▶ _DOCUMENT TEXT_:
* start *

Sometimes a leap of faith is what is needed. Maybe especially when what is provocative is merely the possibility of provocation. The suggestion that the attack in Texas “is part of a viciously circular infinite regression, in which hatred is proposed at every turn and each new violence provokes a counter-violence” is nonsensical. Only one side is violent: the side with guns and bombs. The solution to violence is supposedly to lay down arms and swear a truce. But when one side’s arms drip with ink and the other’s drip with blood there is no peace to be had. “We will stop drawing cartoons” and “we will stop killing you” are incommensurate concessions.
Eternity Can Defend Itself
Those who think they are equal, that the pen is mightier than the sword because the sword only wounds the body while the pen wounds something greater because intangible—the soul of society or some ineffable value like justice or safety or dignity—will always implore us to let the Wookiee win because they take the enemy at his word. But safety of this kind is not really safety because its maintenance is not in our hands but theirs. Not to mention that “[t]here are only about a million things in life better than being safe, however important safety is. If safety is your highest value, you’ll do anything to keep it.” Salus populi suprema lex esto is what is carved above the gate to the road to perdition.
We do not normally think of the right to blaspheme as one of our basic rights. We take it for granted now because it has been absorbed into Western society. No one has exercised it because there has been no reason to. It would be considered absurd to punish someone for rejecting the Trinity or Christ’s divinity. Yet a distressingly robust number of people excuse the compulsion to discipline by force those who profane Islam. In some countries this discipline comes at the hands of the state in the form of laws against blasphemy or “hate speech.” Punishing blasphemy, however, can never be a proper function of the state. Montesquieu explained why 260 years ago.
The mischief arises from a notion which some people have entertained of revenging the cause of the Deity. But we must honour the Deity and leave him to avenge his own cause. Indeed, were we to be directed by such a notion, where would be the end of punishments? If human laws are to avenge the cause of an infinite Being, they will be directed by his infinity, and not by the weakness, ignorance, and caprice of man.
The right to blaspheme is not a duty to blaspheme. We are under no obligation to desecrate the Host or draw pictures of Muhammad. But we are no more obliged to allow those who find either action blasphemous to forbid them or dictate our response to them. Choice is intrinsic to the concept of an “individual right.” We may choose to exercise a right or we may refrain from doing so. But this choice must be made freely and without duress or coercion.

* end *

▶ _SUPPLIED RECORDS_:
* start *

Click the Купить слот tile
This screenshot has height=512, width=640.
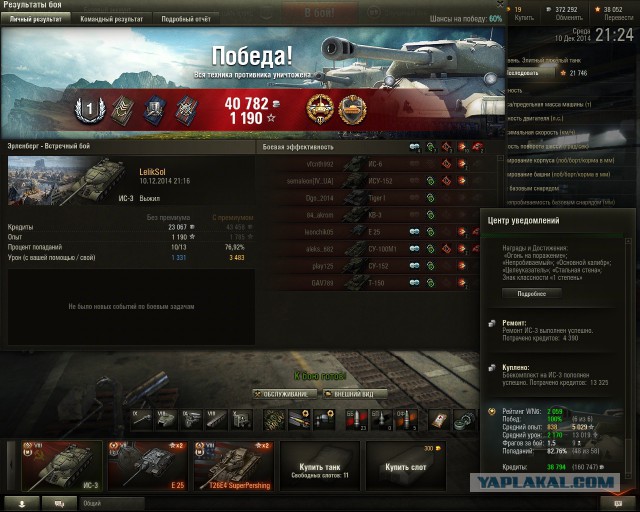coord(405,465)
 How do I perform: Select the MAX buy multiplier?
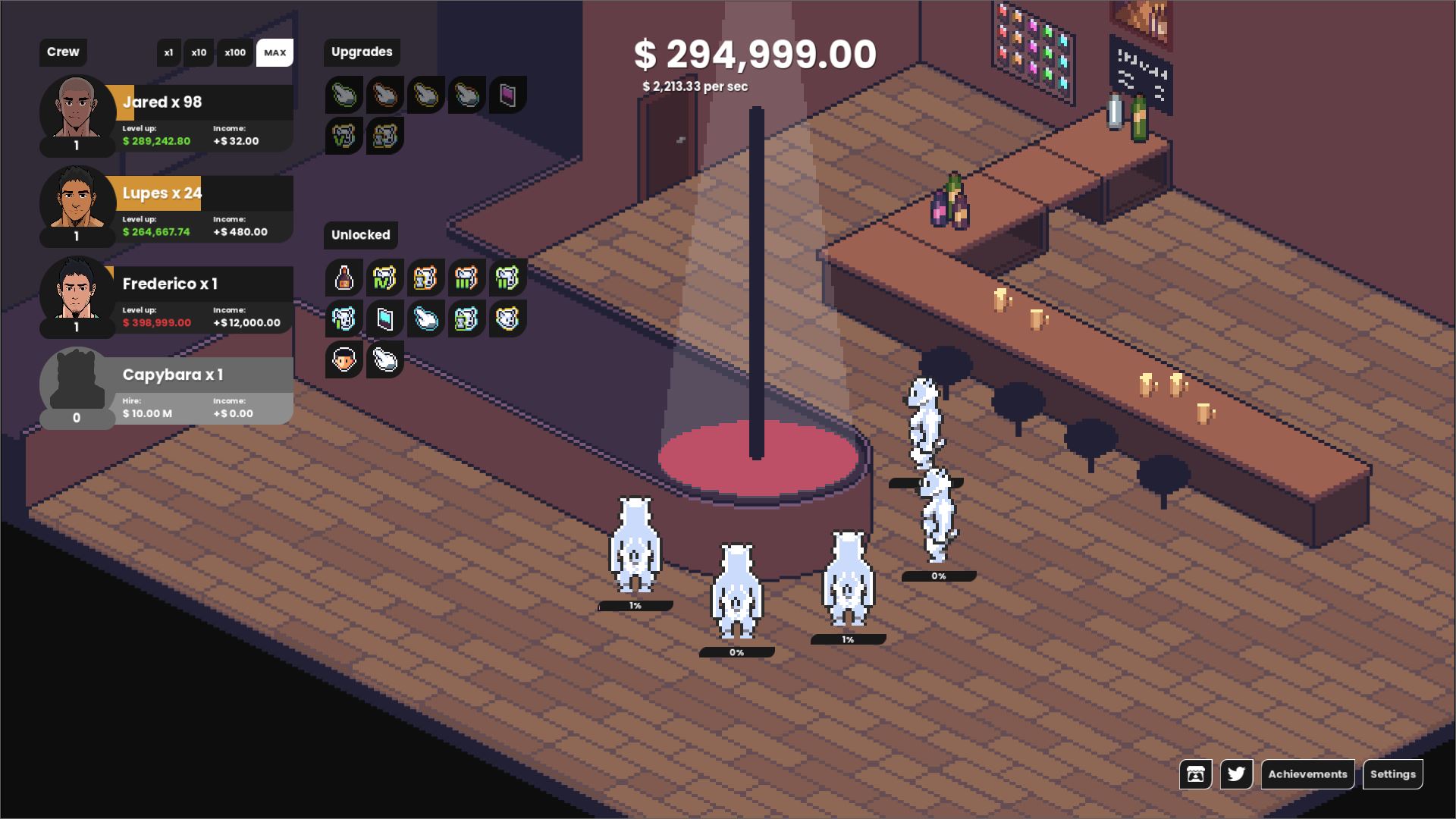coord(275,53)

* end *

▶ _TASK INSTRUCTIONS_:
• A. In the essay on blasphemy, how would the sentence "The right to blaspheme is not a duty to blaspheme." read in Spanish?
• B. Could you set down the part of the essay on blasphemy starting with "The right to blaspheme is" and going on through "duress or coercion."?

▶ _WORKED SOLUTIONS_:
• A. El derecho a blasfemar no es un deber de blasfemar.

• B.
The right to blaspheme is not a duty to blaspheme. We are under no obligation to desecrate the Host or draw pictures of Muhammad. But we are no more obliged to allow those who find either action blasphemous to forbid them or dictate our response to them. Choice is intrinsic to the concept of an “individual right.” We may choose to exercise a right or we may refrain from doing so. But this choice must be made freely and without duress or coercion.